Parkinson's disease - sarizotan

Parkinson's disease is a degenerative disorder, and sufferers are afflicted by tremor and rigidity. These result from a deficiency of the neurotransmitter dopamine, which is caused by the degeneration of the substantia nigra that lead to the loss of cells that produce dopamine within the brain. Secondary symptoms include insomnia, depression and dementia.

It became treatable when it was realised that administering the dopamine prodrug levodopa restored the brain's dopamine levels, giving symptomatic relief. However, the drug commonly causes dyskinesias - involuntary movements - which adversely affect patients' quality of life and increase the overall healthcare cost burden of the disease.

The drug sarizotan was initially investigated by Merck KGaA as a treatment for schizophrenia, but it is now being developed as a potential treatment for this dyskinesia. It is an agonist at the 5-HT1A receptor and also exhibits antagonism/partial agonism at the dopamine D2 receptor, and the theory is that it would improve these motor side effects by reducing striatal serotonergic nerve impulse activity.

Several clinical trials have been carried out, including a double blind, placebo-controlled proof of concept study in 18 patients with moderate to severe Parkinson's disease, who had all been treated with levodopa for an average of six years and experienced peak dose dyskinesias.¹ After a one week run-in phase, they were given 2mg sarizotan twice a day for a week, and then 5mg twice a day for a further week. It had no effect on the severity of the Parkinson's, either alone or in combination with levodopa, but it reduced the levodopa dyskinesias by 40% compared with levodopa on its own.
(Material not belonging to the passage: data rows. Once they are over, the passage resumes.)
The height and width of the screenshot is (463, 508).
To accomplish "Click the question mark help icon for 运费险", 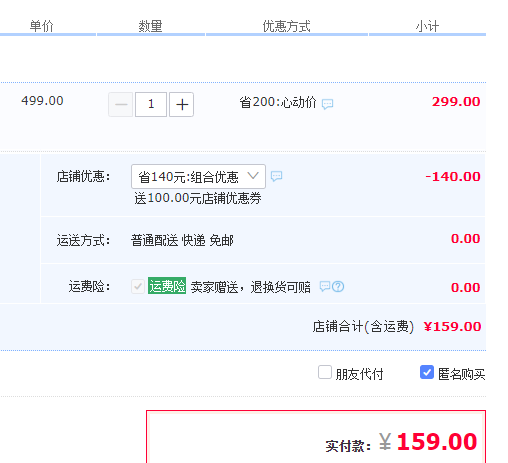I will coord(338,286).
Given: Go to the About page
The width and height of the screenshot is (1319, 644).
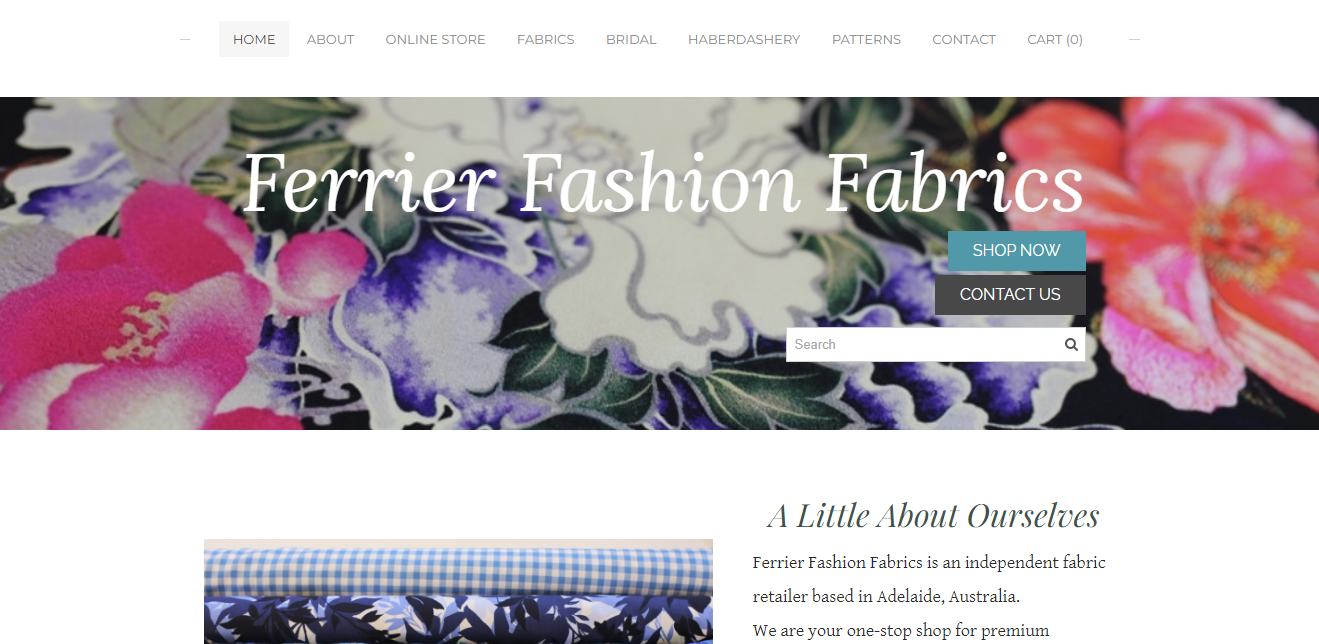Looking at the screenshot, I should [330, 39].
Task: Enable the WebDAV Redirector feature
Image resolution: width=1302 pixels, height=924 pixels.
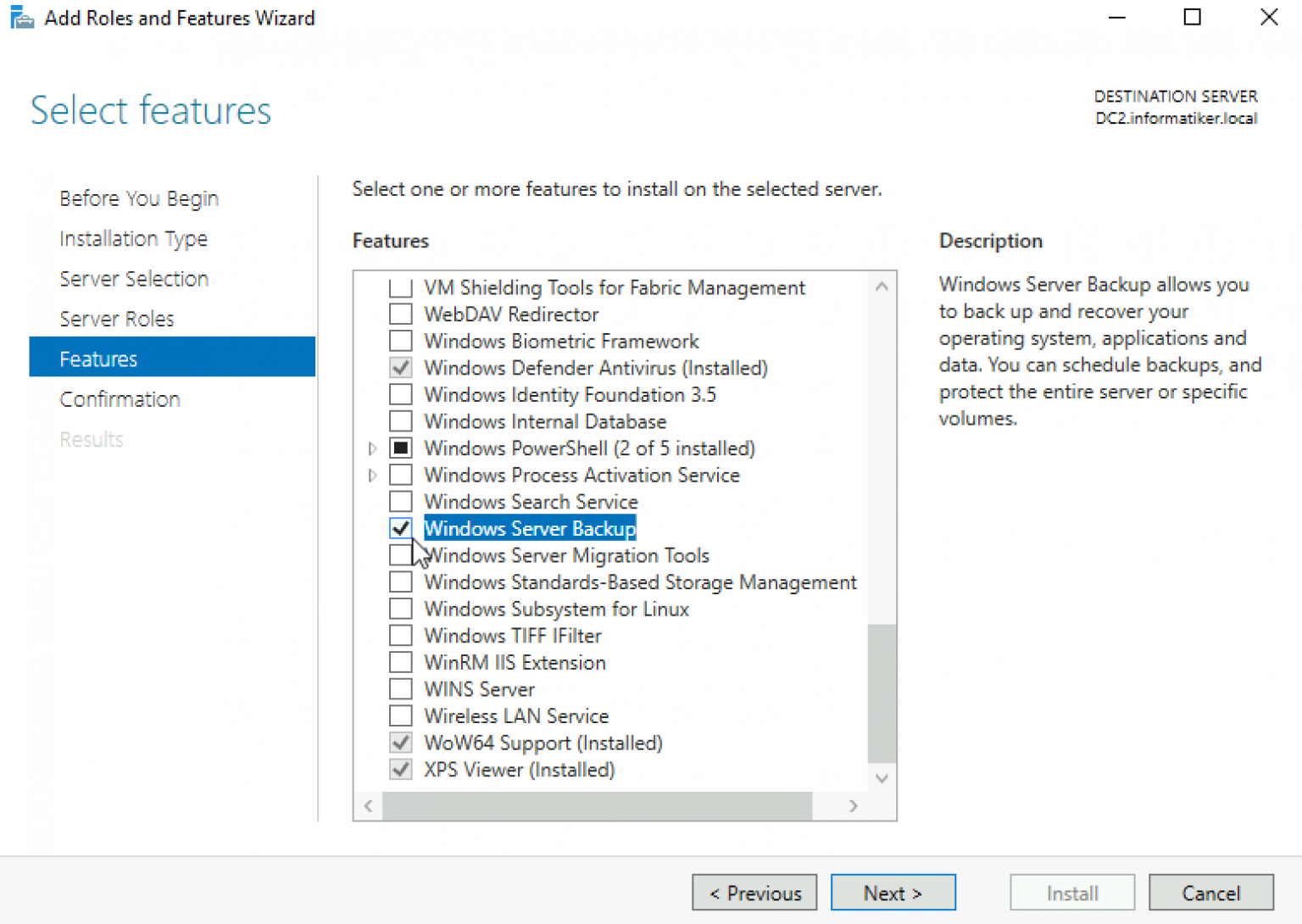Action: click(x=400, y=314)
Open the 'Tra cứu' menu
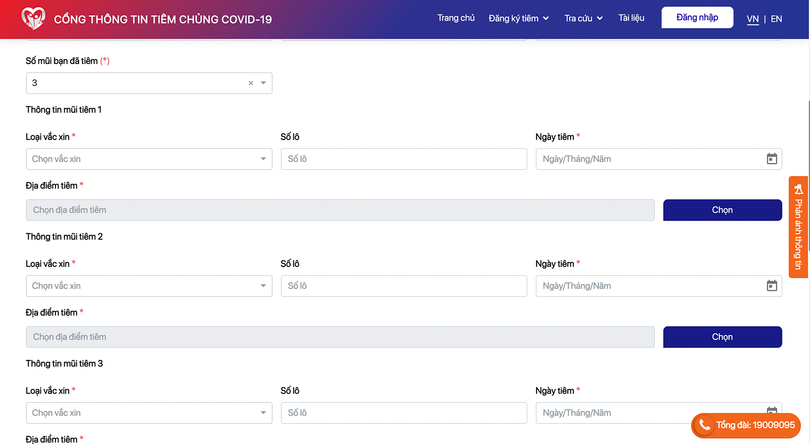Image resolution: width=810 pixels, height=444 pixels. (x=583, y=18)
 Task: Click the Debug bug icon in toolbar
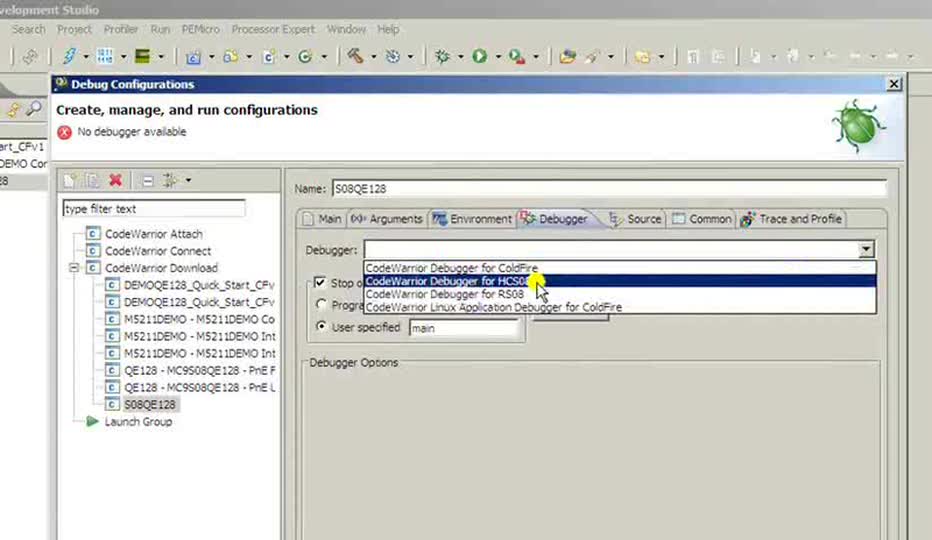(443, 57)
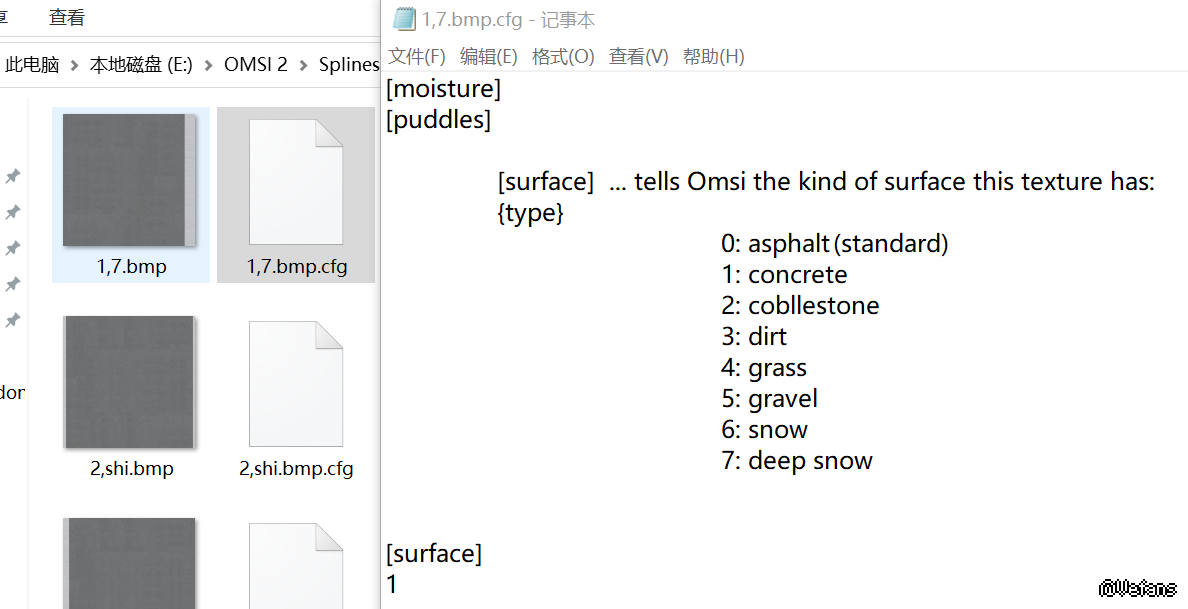Open the 编辑(E) menu
1188x609 pixels.
pos(489,57)
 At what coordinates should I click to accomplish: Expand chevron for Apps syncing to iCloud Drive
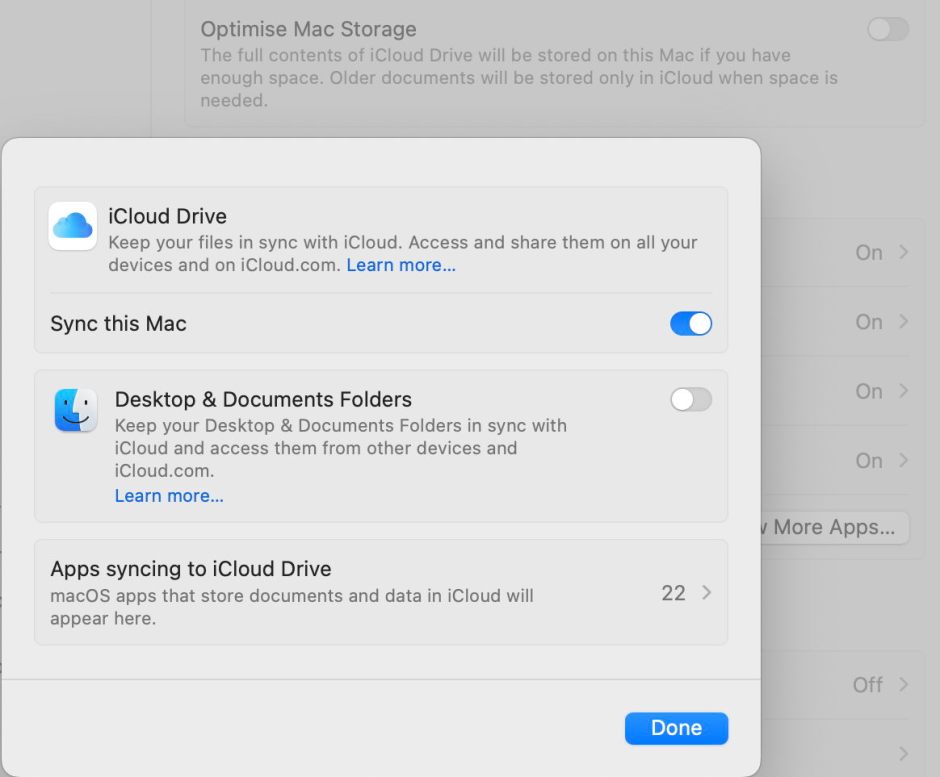pos(707,593)
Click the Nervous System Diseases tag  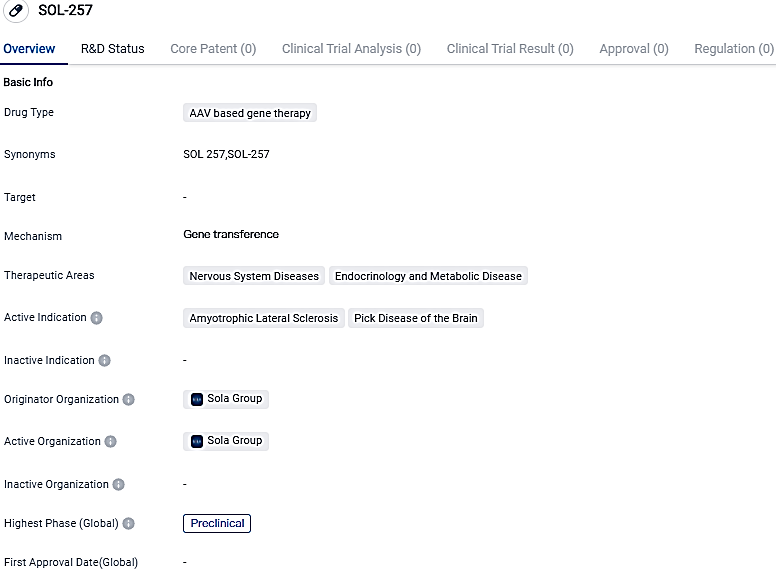pyautogui.click(x=254, y=276)
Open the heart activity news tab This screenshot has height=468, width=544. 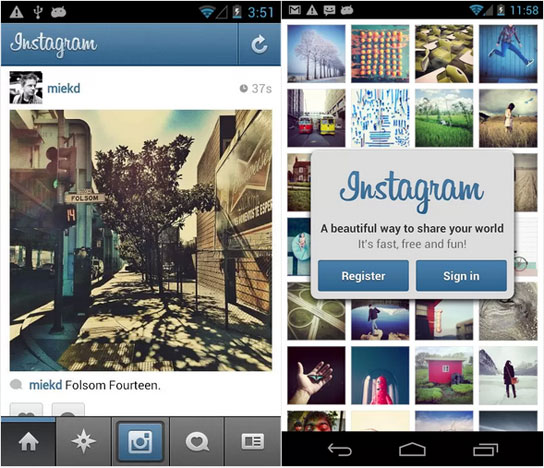coord(197,441)
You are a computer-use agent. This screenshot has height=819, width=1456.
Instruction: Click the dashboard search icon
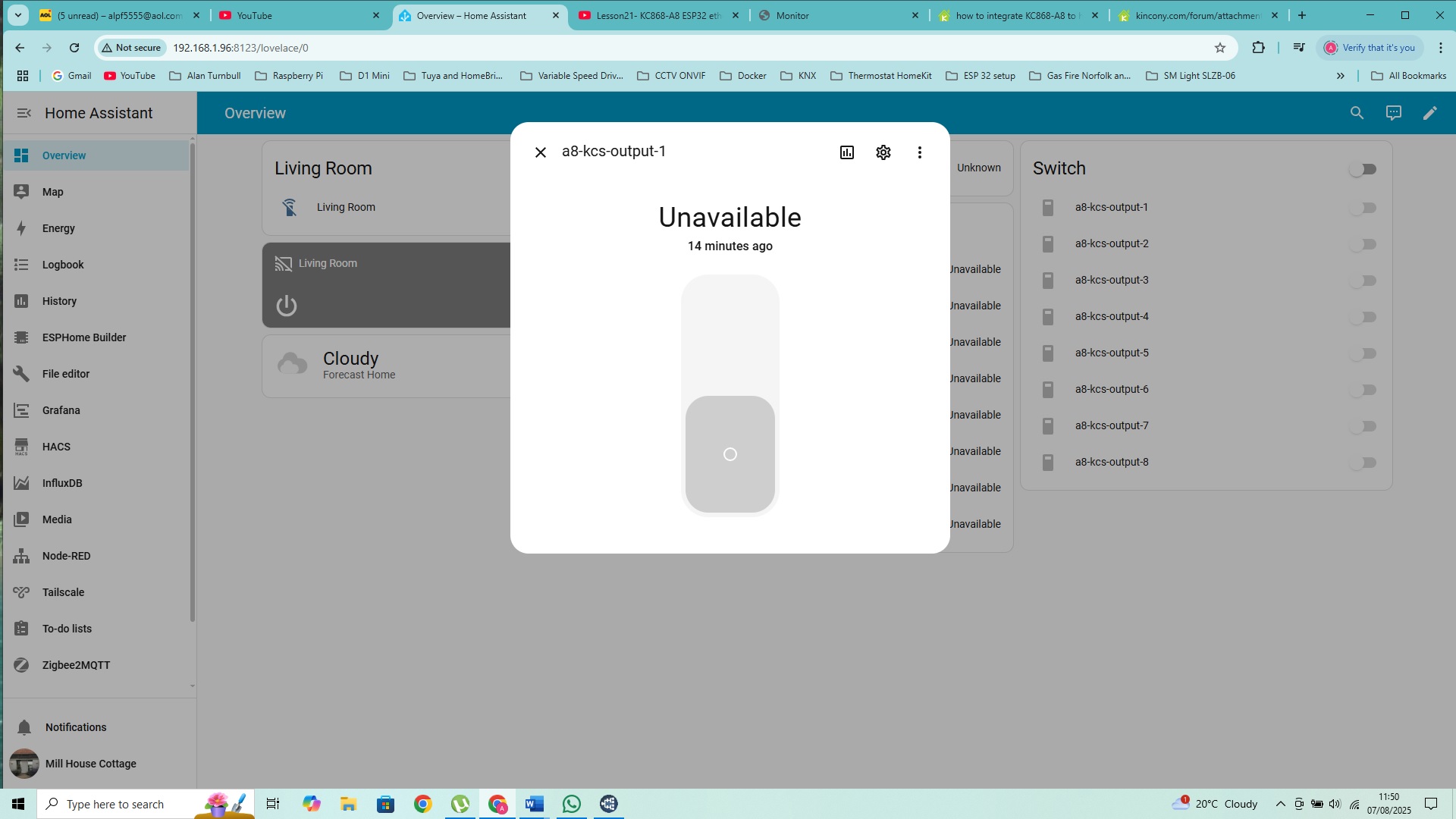1357,113
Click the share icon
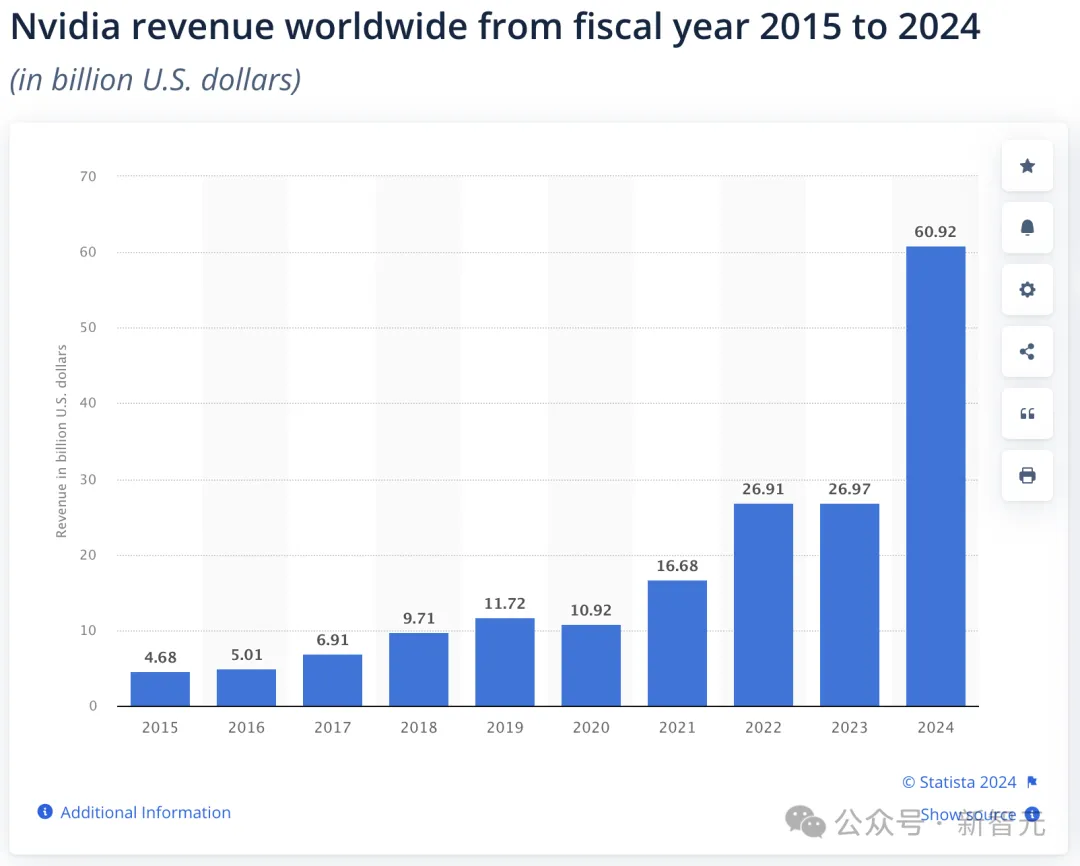 (x=1027, y=352)
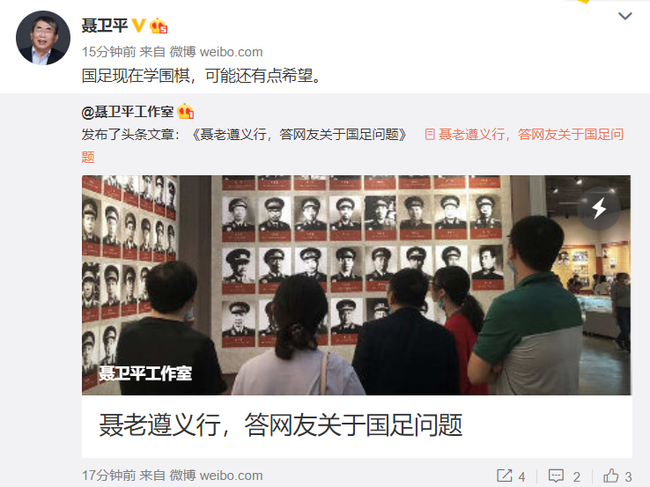Click the repost share icon

(504, 476)
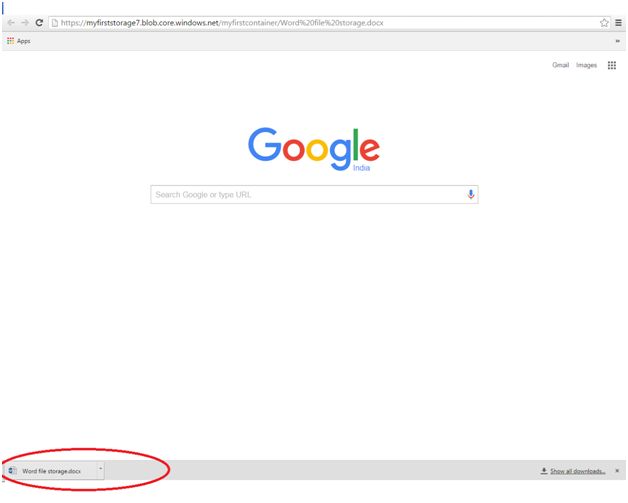The height and width of the screenshot is (503, 628).
Task: Click the page icon in address bar
Action: tap(55, 23)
In another trial, 64 patients with advanced Parkinson's disease and dyskinesias were escalated from 2mg twice a day through 5mg to a maximum of 10mg doses over the first three weeks.² They continued to receive this dose twice a day for nine weeks, followed by a two week withdrawal period. Subjects experienced a mean increase in time without dykinesia from 3.7 hours to 6 hours by the end of the maintenance phase, and there were also significant benefits in secondary efficacy parameters.

Subjects were then able to continue on the drug, open label, for up to two years, being titrated back to the optimal dose of 2, 5, 7 or 10mg of the drug as established in the previous study.³ A total of 46 patients continued therapy, and after one year the time without dyskinesias increased by a further 1.4 to 2.4 hours; dyskinesia was aggravated in 20% of patients. Phase III trials continue.